Sie haben sich in der letzten Zeit mehrfach in öffentliche Debatten eingeschaltet, sei es beim Rezo-Video, bei Fridays für Future oder kürzlich gemeinsam mit Ihrer Frau, der Wissenschaftlerin Stephanie Reich, zur Coronapolitik der Schulsenatorin. Von anderen Kollegen hört man das selten. Sind Unipräsidenten in Deutschland da prinzipiell noch immer viel zu zurückhaltend?
Ich versuche mal für mich zu sprechen. Eine Universität als öffentlich finanzierte Einrichtung sollte sich in öffentliche Themenstellungen einmischen. Das betrifft alle: Wissenschaftlerinnen und Wissenschaftler, Studierende, die das bei Fridays for Future besonders hervorragend gemacht haben – und es betrifft auch die Leitungen.
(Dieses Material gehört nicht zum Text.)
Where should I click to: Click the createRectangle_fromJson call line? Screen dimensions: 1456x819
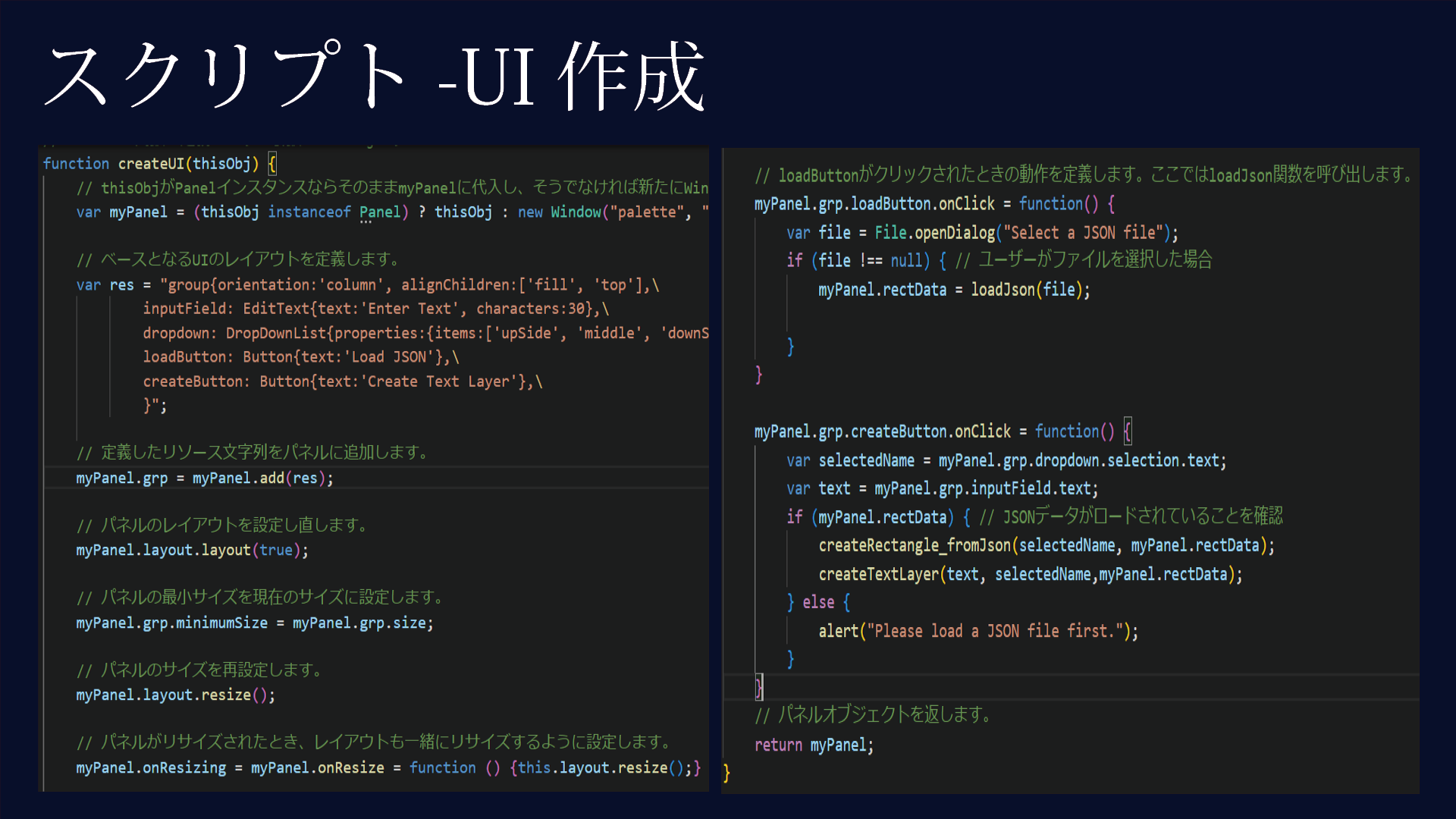(1046, 545)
Wir müssen das mit der gebotenen Vorsicht tun, damit nicht die Neutralität verletzt wird. Man kann sich nicht parteipolitisch äußern. Es sei denn, man trennt das ganz klar von seinem Amt, aber das ist schwierig.

Sie gehen allerdings nicht so weit, sich in den sozialen Medien, etwa auf Twitter, zu äußern. Warum nicht? Christian Drosten hat doch zum Beispiel gezeigt, dass auch Forschende das sehr gut für sich nutzen können.
Soweit ich weiß, hat Herr Drosten seinen Twitter-Account seit Ende Juni nicht mehr aktiv gefüllt – wobei ich nicht weiß, welche Gründe das hat. Twitter braucht eine sehr schnelle Reaktion. Ich neige ein bisschen mehr dazu, mir ausführlich Gedanken zu machen. Amt und Person kann man bei Twitter auch schwer voneinander trennen.

Kommen wir zum Schluss noch einmal zur Schule. Mit welchen Gefühlen schicken Sie ihre Kinder jetzt wieder in den Unterricht?
Wir werden in den kommenden 14 Tagen sehen, was passiert. Ich habe insbesondere bei den Rückkehrern aus Risikiogebieten Sorge, dass einige in die Schule gehen, obwohl sie in Quarantäne müssten. Das wird ja nicht überprüft. Man kann nur hoffen, dass nicht gleich wieder viele Schulen schließen müssen.